■ 本文抜粋 ■
__________________________________________________
図9は、モーターが1回駆動された際の回転速度U(rpm)(速度プロファイル)とそのときの電流値Iを示す。図9に示すグラフにおいて、横軸がモーターの駆動開始から移動対象(キャリッジ21又は用紙P)が移動した距離D、縦軸がモーター回転速度U(rpm)となっている。速度プロファイルは、モーター回転速度Uが0(零)から定速度Ucに達するまでの加速領域(加速プロファイル)と、モーター回転速度Uが定速度Ucに保持される定速領域と、モーター回転速度Uを定速度Ucから移動対象が距離Deの目標位置で停止する速度0(零)まで減速させる減速領域(減速プロファイル)とからなる。
電源モードごとに定速度Ucの異なる複数の速度プロファイルが設定されている。例えばAC電源モード用の速度プロファイルは、バッテリーモード用の速度プロファイルよりも定速度Ucがより高速に設定されている。これは、バッテリー28の供給電力がAC電源部の供給電力よりも小さいことによる。特に本実施形態では、プリンター11がモバイルプリンターであって、その小型化を図るために容量の比較的小さい小型のバッテリー28を搭載する関係上、バッテリー28の供給電力が相対的に小さくなっている。そして、バッテリーモードで、AC電源モードと同じ定速度Ucでモーターを駆動させようとすると、プリンター11の消費電力がバッテリー28の供給電力を超えてシステムダウンを招く虞がある。これを回避するため、バッテリーモードの定速度UcをAC電源モードの定速度Ucよりも低く抑え、これによりバッテリーモード時のモーターの消費電力を小さく抑えている。このような各電源モードの速度プロファイルがモーター35,41,42ごとに設定されている。例えば給送モーター41用に定速度の異なる複数種の給送速度プロファイルが設定され、搬送モーター42用に定速度の異なる複数種の搬送速度プロファイルが設定されている。
図10は、各モーター35,41,42を速度制御する際にコンピューター52が参照する制御テーブルTD1を示す。制御テーブルTD1には、加速プロファイルを決める図10(a)に示す加速テーブルATと、減速プロファイルを決める図10(b)に示す減速テーブルDTとが含まれる。加速テーブルATは、加速開始位置(距離0の位置)からの距離D(距離D=0,1,…,Da)と周期CTとの対応関係を示すテーブルよりなる。また、減速テーブルDTは、減速開始位置(距離Ddの位置)からの距離D(距離D=0,1,…,Ds(=De−Dd))と周期CTとの対応関係を示すテーブルよりなる。
__________________________________________________
■ データ部分 ■
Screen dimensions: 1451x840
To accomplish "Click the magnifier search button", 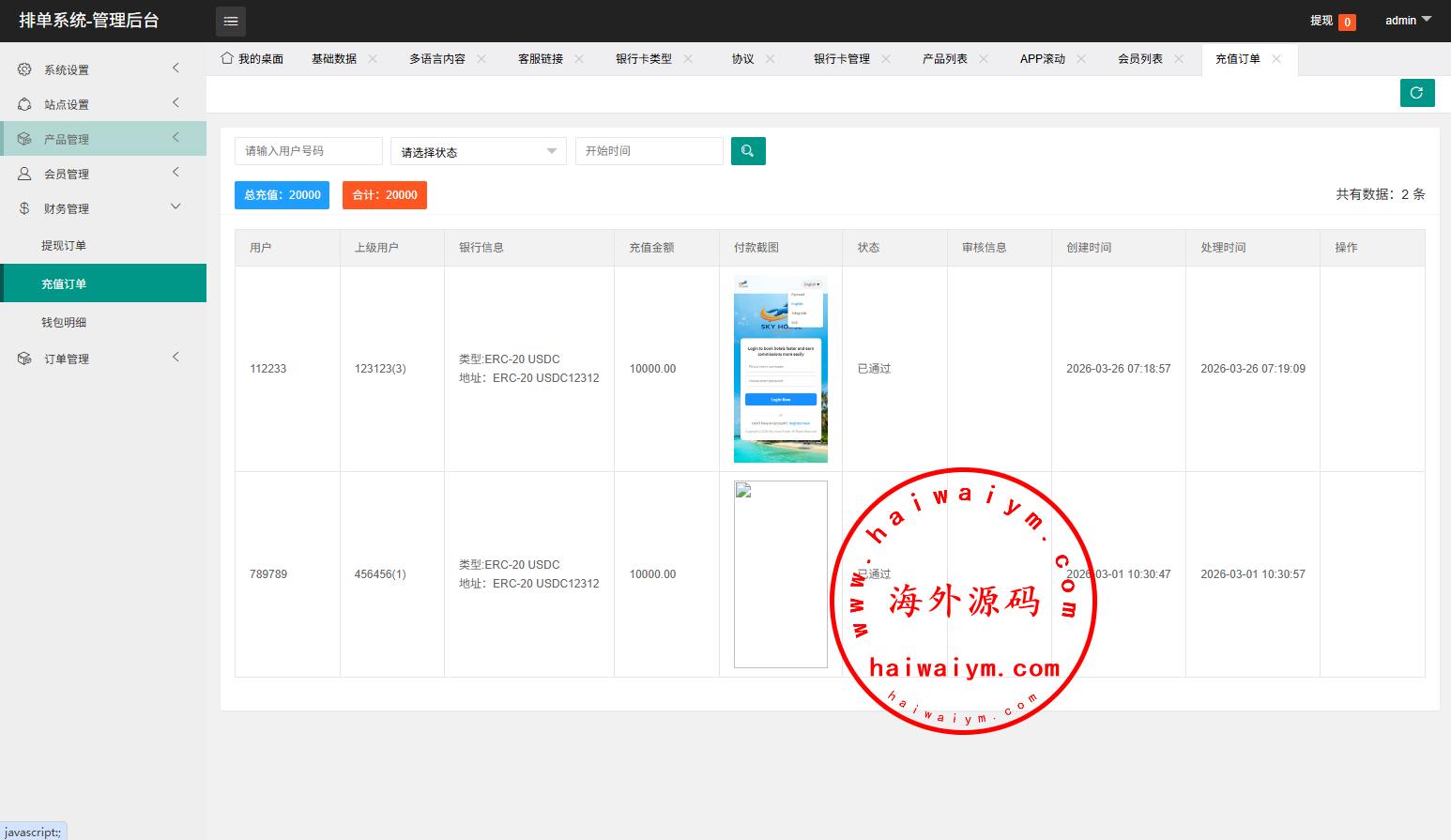I will (x=748, y=151).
__________________________________________________
■ 課題内容 ■
本文抜粋によると、AC電源モード用の速度プロファイルの定速度Ucがバッテリーモード用より高速に設定されているのはなぜですか？ 上記の行はこの件には一切関係しません。

■ 回答文 ■
バッテリー28の供給電力がAC電源部の供給電力よりも小さいためです。